I have to acknowledge my emotions because if not, it will make my life a little more miserable. But I also have to let all of these feelings go to avoid having a bigger scar left on my heart.
It was not so long ago when I started to feel what I should not feel, when I began to dream what I should not dream of, when I started up acting differently from the way I was, when I began being so excited about the things that could be, when I was slowly opening my heart, letting my guard down, just to welcome a stranger, called Love, to my life. That's what I thought, but was it really it?
It was intentional. I knew what I was putting myself into. I became a water that just wanted to flow in the river of hopes and dreams but was full of questions, doubts, and uncertainties. I knew from the start that it would end like this, where I am feeling heartbroken, even though nobody hurt me but myself. I knew that this would be the consequence of my actions but I still let my emotions get the best of me.
My brain and my heart had been in a constant battle between who should reign. For once in my life, I wanted my heart to win. I wanted myself to feel how it is to actually love someone wholeheartedly- to fall in love with the idea of being in love while entirely being in love. Does that even make sense?
For a moment, unnoticeably, I let my heart gain a victory. I was vocal about my feelings, acknowledged them, and showed them in the best possible ways I can. I wasn't a stranger to this kind of emotion, but every time I encounter it, everything just feels new to me.
I love beating around the bush, like how I am now, but I hope I was able to deliver the message I wanted to convey to you.
I remained hopeful with my conviction that there is someone out there who is destined for me to love for the rest of my life, and at some point, I wished it was you. I have my own sets of attributes that I look for in a man. There were some that you possessed, but most of them were missing. However, I disregarded that fact because I thought, maybe, I was already 'in love' that I overlooked the imperfect parts and saw them perfectly.
I was drowning in the fantasy that our worlds would someday collide, that all of the spoken words actually mean something and not just some nuisance, that all of the gestures shown were honestly genuine, that you and I could actually be a thing, that I would get to experience how it is to be loved by you, and that my mind and heart were slowly being deceived that everything was certainly real.
But I was hit by the reality that it's just a fantasy. Then again, I myself was deluded and my fragile heart was a traitor, it believed what it wanted to believe.
My heart was fooled which gave me a roller coaster ride of emotions. One day, I would wake up feeling so in love as if I already found the one, but another day, I would also wake up wondering if you also feel the same way towards me. One day, I would feel so sure about my feelings as if I was so ready to take the risk, but another day, I would be so confused especially when I feel like it will only be neglected.
My excitement grew bigger, I started to think that even though I am not your first love, you will be my first and hopefully the last, and this love will make all your other loves irrelevant.

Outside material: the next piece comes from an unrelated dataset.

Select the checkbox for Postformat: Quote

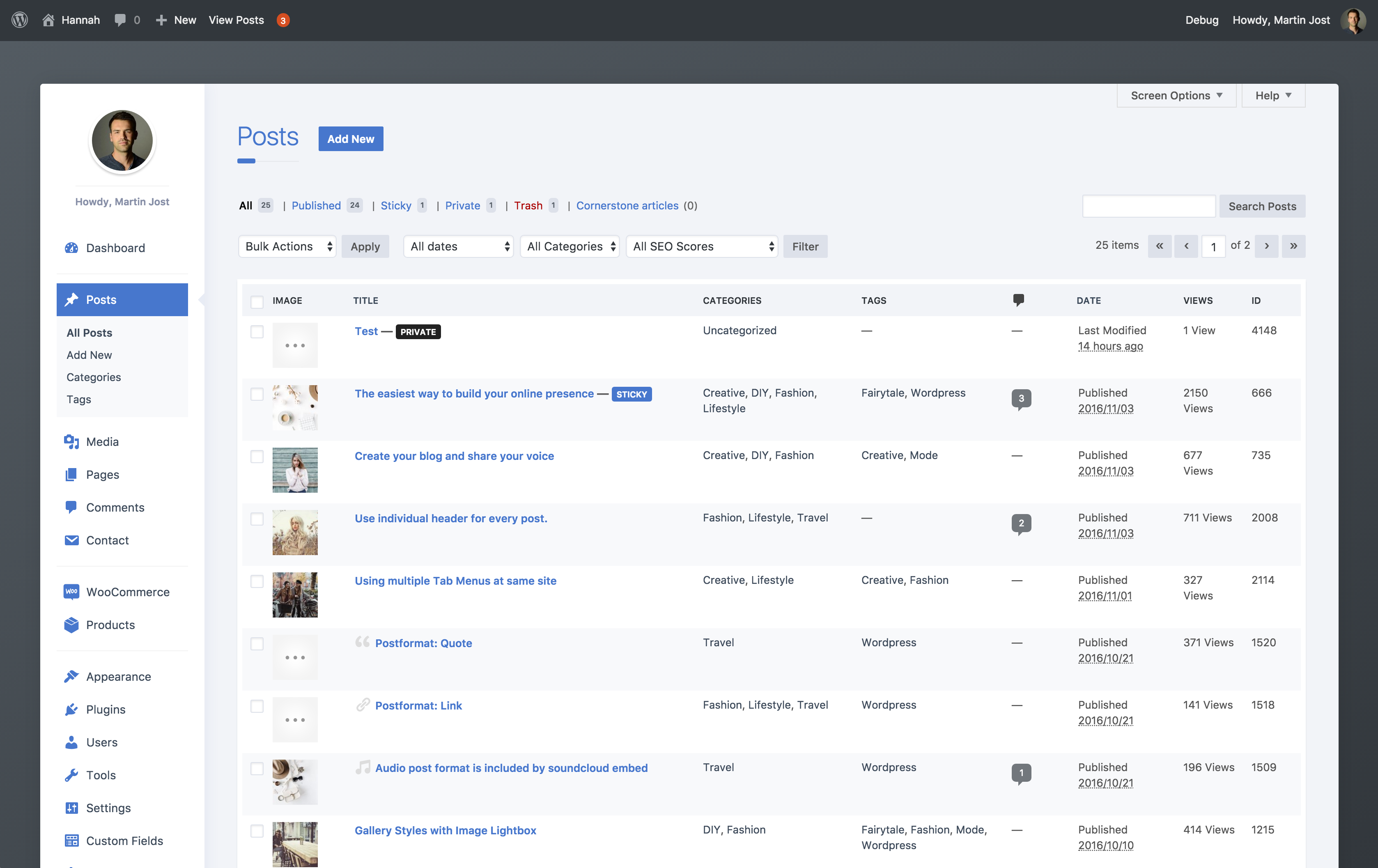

But all these imaginations were just formulated because of my fragile heart.
They say love is a gamble, and in order to win, one must learn how to take the risk. But I couldn't put my heart at stake for something that is not certain, that makes me feel confused, and that will leave it broken and bruised.

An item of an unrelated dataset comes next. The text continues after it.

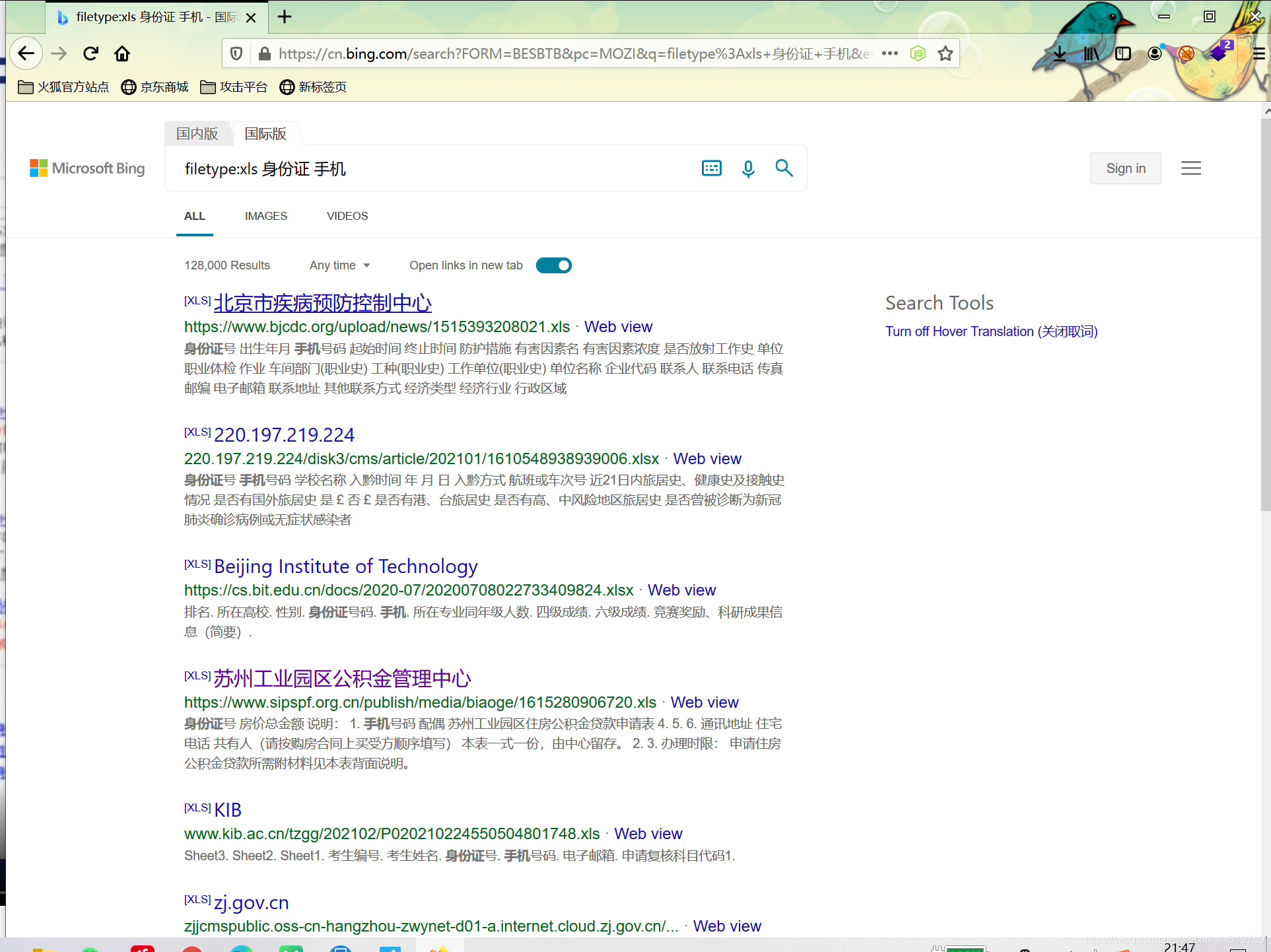Screen dimensions: 1271x952
Task: Open Firefox application menu
Action: (x=1258, y=53)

Or maybe I was sure of how I felt, but I was and is not yet brave enough to stand for how I feel because, maybe, I know it won't end the way I want it to. But if it worked out, perhaps, I will still not be ready to be committed amidst all these doubts and uncertainties.
Even if it was just for a short while, I am grateful I've felt all these emotions- being happy, in love, excited, jealous, saddened, crushed.
If in the future, we get to meet again, I will welcome you with open arms, but for now, this is goodbye to this stranger in my life.